Je salue la libération du journaliste Joseph Gnahoua Titi, directeur de publication du journal ivoirien AUJOURD'HUI, arrêté par le régime Ouattara et jeté en prison à la Maison d'Arrêt et de Correction d'Abidjan ( MACA). 

Sa détention, illégale, a duré moins d'une semaine, et a pris fin grâce à notre mobilisation, mais surtout grâce à des pressions venues de l'extérieur. 

La leçon principale qu'on peut donc tirer de cette issue heureuse pour ce journaliste, c'est que quand l'extérieur s'implique, les choses vont plus vite, parce que les ivoiriens, toujours mobilisés, n'ont pas arrêté depuis 2011 de dénoncer les arrestations et les emprisonnements arbitraires. Sans grands résultats. 

Ceux qui se sont rapidement manifestés pour sortir le journaliste Joseph Gnahoua Titi de la MACA, et dont nous saluons la mobilisation, ne peuvent pas dire qu'ils ne savent rien des conditions de ces centaines de détenus dont certains ont fait la grève de la faim pour essayer d'attirer l'attention de l'opinion internationale sur leur détresse. 

S'ils ne disent rien, ce n'est donc pas parce qu'ils ne savent rien, mais plutôt parce qu'ils ont choisi d'être indifférents. 

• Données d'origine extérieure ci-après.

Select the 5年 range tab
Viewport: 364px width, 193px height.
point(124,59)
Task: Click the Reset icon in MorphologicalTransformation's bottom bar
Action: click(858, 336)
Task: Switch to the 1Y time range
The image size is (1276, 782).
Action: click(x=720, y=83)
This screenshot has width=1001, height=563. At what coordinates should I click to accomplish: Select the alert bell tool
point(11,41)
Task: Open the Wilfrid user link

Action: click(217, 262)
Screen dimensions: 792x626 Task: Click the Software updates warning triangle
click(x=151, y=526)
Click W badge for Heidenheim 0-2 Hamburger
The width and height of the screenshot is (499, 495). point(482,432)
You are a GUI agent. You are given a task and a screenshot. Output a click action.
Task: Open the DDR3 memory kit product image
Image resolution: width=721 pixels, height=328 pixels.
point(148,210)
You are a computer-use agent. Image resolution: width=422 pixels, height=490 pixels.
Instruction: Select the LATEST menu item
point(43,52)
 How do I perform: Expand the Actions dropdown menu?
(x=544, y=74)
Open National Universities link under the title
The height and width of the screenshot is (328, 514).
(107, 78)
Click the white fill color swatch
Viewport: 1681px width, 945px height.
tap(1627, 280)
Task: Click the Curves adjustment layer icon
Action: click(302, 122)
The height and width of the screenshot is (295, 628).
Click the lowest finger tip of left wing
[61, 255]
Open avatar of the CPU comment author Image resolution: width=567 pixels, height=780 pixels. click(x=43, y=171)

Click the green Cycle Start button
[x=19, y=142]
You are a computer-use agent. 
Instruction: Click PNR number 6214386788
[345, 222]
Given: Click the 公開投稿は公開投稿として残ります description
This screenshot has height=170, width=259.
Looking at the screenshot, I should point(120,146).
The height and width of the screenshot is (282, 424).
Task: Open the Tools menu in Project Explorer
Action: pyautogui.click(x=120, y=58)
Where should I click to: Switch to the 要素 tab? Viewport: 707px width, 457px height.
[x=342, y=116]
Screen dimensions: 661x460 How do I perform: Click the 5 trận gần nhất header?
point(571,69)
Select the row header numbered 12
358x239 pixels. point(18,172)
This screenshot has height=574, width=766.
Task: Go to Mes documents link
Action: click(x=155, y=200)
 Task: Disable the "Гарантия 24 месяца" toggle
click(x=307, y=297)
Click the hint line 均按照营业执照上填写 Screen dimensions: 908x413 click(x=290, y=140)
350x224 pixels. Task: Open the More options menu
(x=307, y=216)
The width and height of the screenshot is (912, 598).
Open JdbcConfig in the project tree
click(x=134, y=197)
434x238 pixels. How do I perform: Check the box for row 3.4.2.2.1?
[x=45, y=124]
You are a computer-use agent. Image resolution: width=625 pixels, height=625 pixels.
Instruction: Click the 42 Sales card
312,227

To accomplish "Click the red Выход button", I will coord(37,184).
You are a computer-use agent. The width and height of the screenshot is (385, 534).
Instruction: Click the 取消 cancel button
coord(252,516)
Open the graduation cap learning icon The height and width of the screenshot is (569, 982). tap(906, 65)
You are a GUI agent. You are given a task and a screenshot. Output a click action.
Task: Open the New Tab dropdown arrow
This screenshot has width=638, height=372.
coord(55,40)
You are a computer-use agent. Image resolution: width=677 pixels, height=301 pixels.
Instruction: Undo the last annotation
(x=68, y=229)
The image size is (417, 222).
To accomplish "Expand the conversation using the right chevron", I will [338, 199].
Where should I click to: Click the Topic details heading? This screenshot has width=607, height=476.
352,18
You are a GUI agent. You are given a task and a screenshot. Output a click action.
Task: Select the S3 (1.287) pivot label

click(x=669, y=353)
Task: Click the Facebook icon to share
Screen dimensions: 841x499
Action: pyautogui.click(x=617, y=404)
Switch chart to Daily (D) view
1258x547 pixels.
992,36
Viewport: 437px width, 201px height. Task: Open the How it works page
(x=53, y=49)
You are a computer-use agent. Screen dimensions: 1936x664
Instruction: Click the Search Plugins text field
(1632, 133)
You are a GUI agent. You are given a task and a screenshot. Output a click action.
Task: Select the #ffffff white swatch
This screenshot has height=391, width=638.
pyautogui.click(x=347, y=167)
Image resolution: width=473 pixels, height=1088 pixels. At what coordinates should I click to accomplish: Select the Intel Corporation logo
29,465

Ceux qui sont encore injustement détenus sont donc toujours prisonniers à cause de cette indifférence, car il suffirait seulement que ces acteurs extérieurs mettent la même pression sur le régime Ouattara pour que des pères de famille, détenus sans jugement depuis longtemps, retrouvent leurs femmes et enfants, et tous ces jeunes gens leurs parents et amis.